• Exercise data
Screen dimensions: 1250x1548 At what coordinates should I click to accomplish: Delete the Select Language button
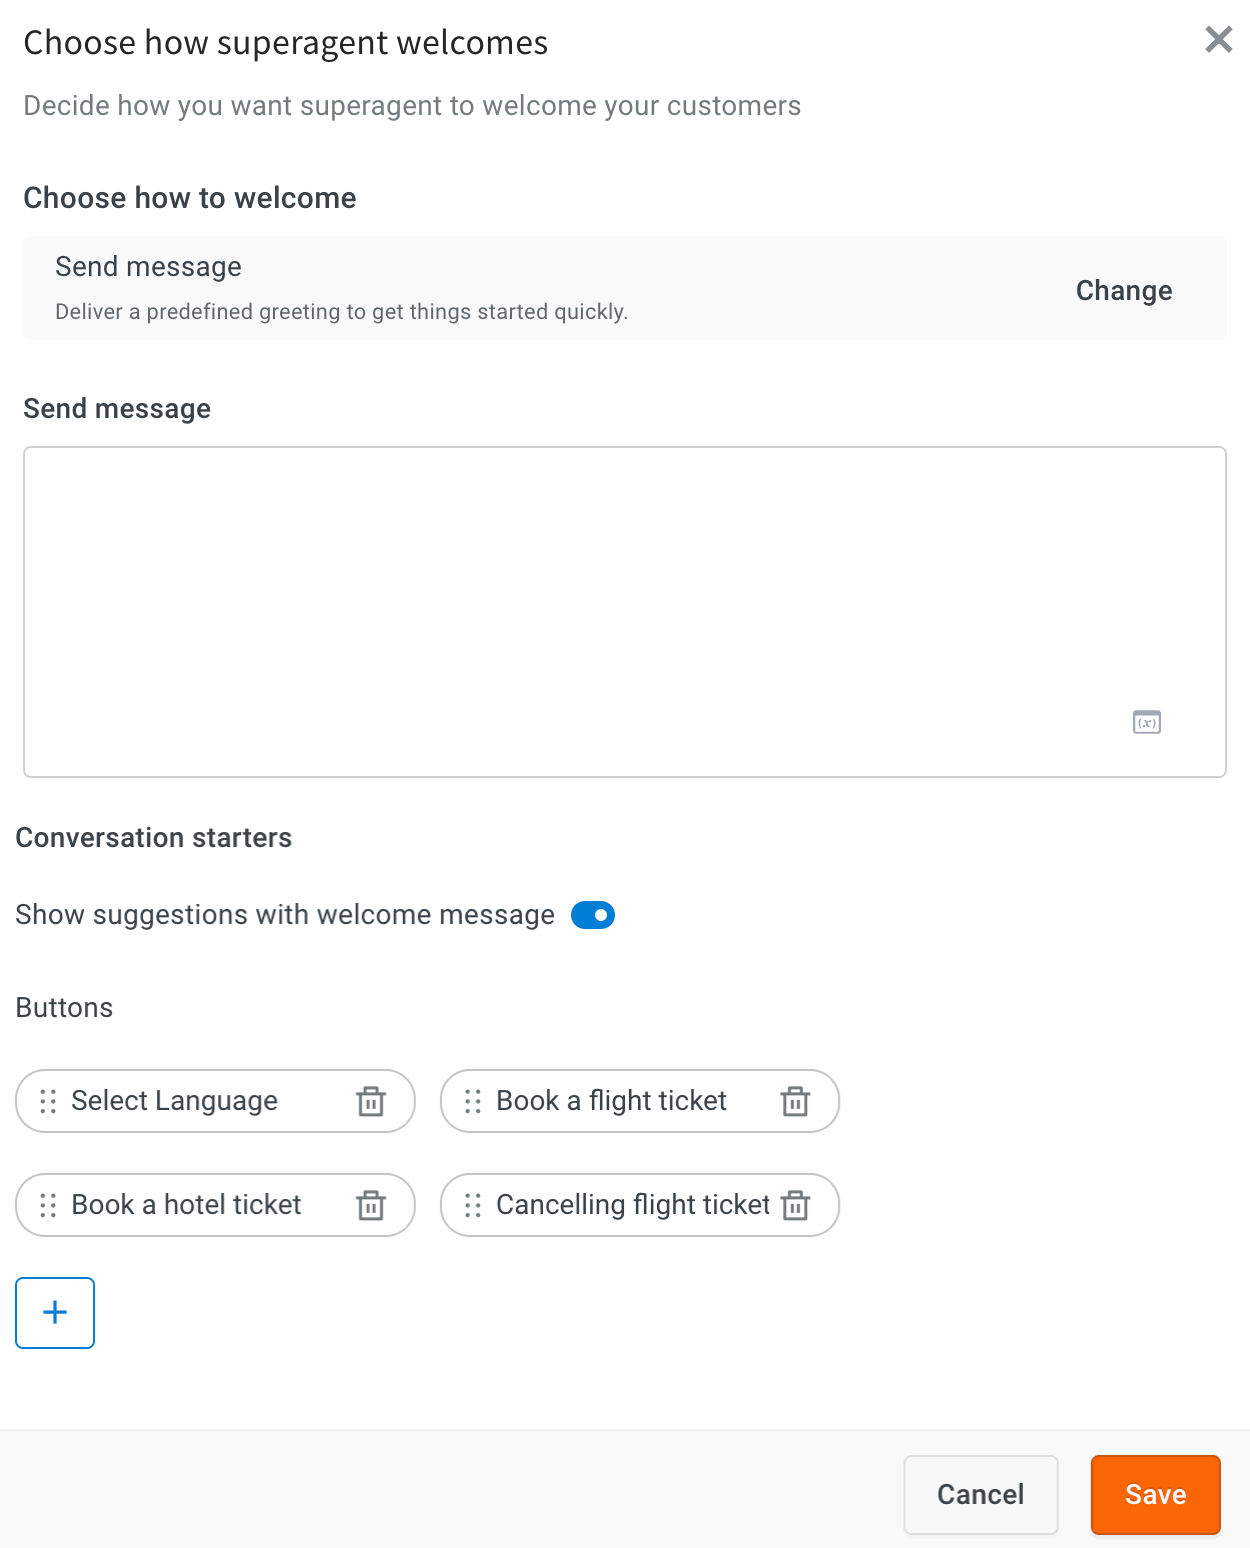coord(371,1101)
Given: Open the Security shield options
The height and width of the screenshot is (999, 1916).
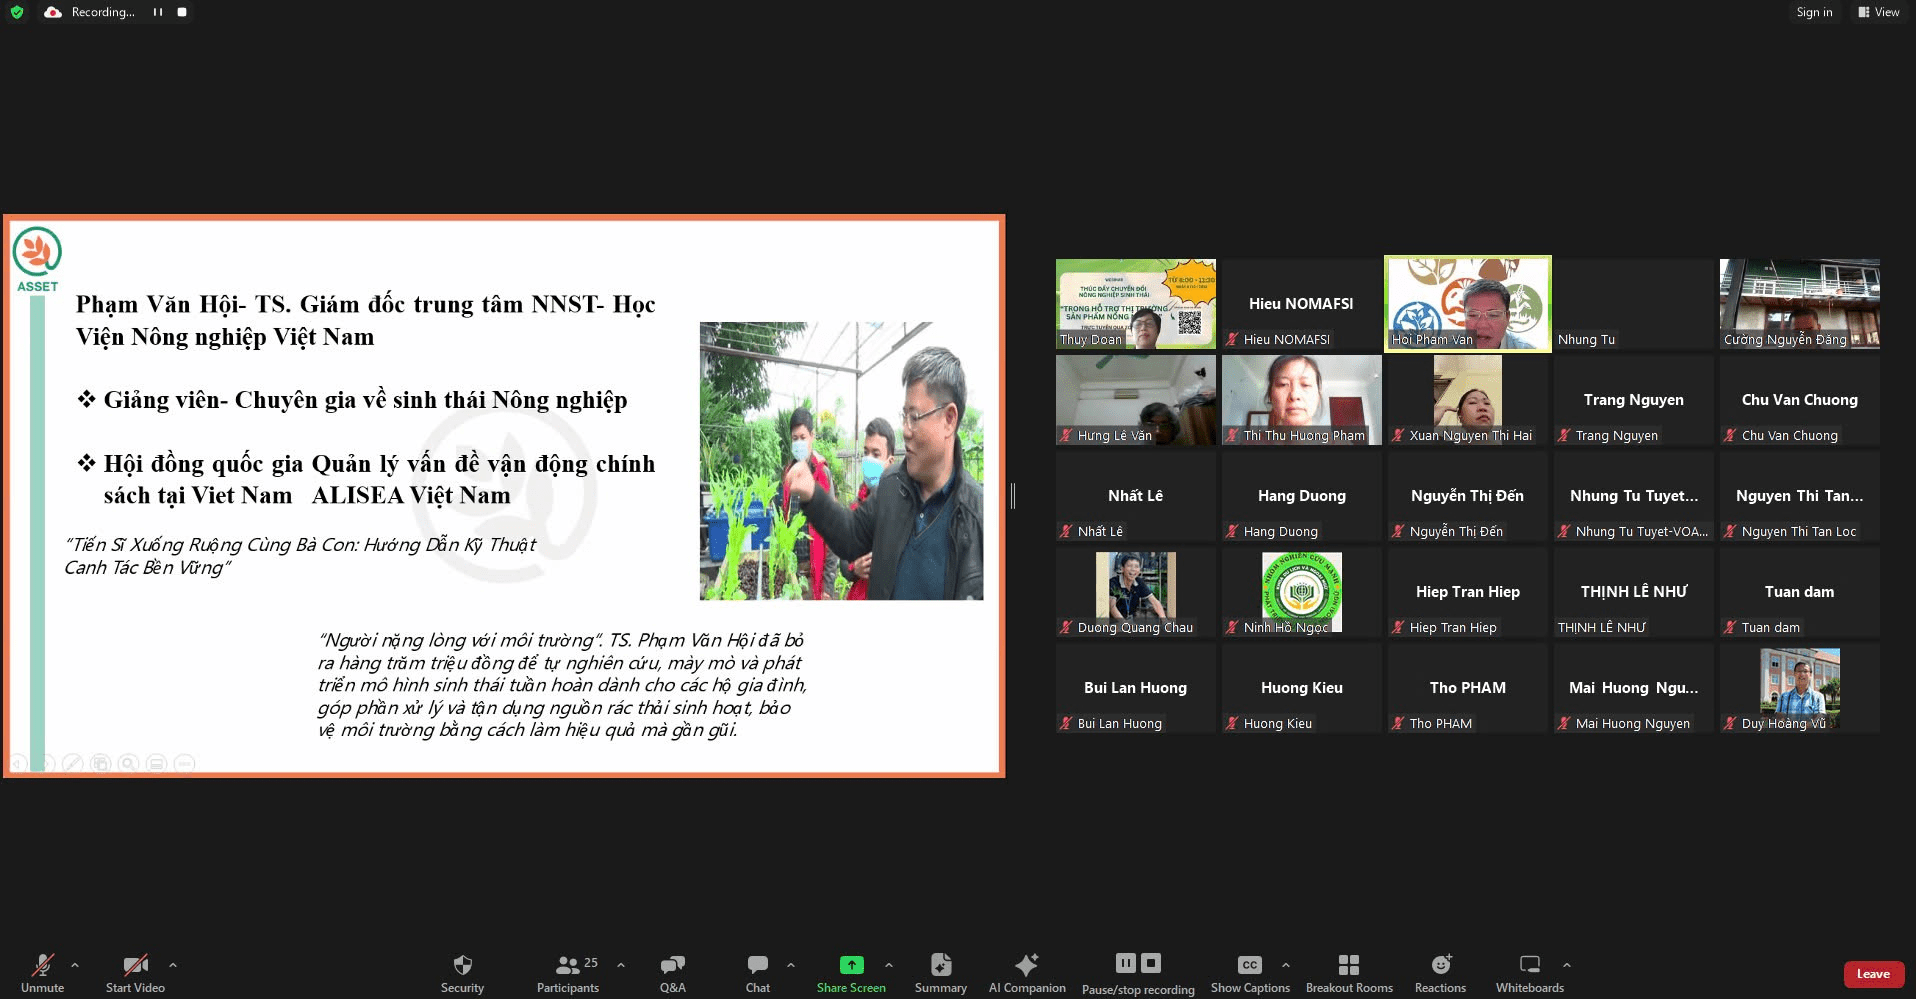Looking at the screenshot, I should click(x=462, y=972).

• Instructions to follow
Your output must consist only of the lines from the line with "The height and" through the final line of the data, both included, reproduced exactly and free of pictures.

• Output of the exercise
The height and width of the screenshot is (999, 1916).
Looking at the screenshot, I should click(x=462, y=972).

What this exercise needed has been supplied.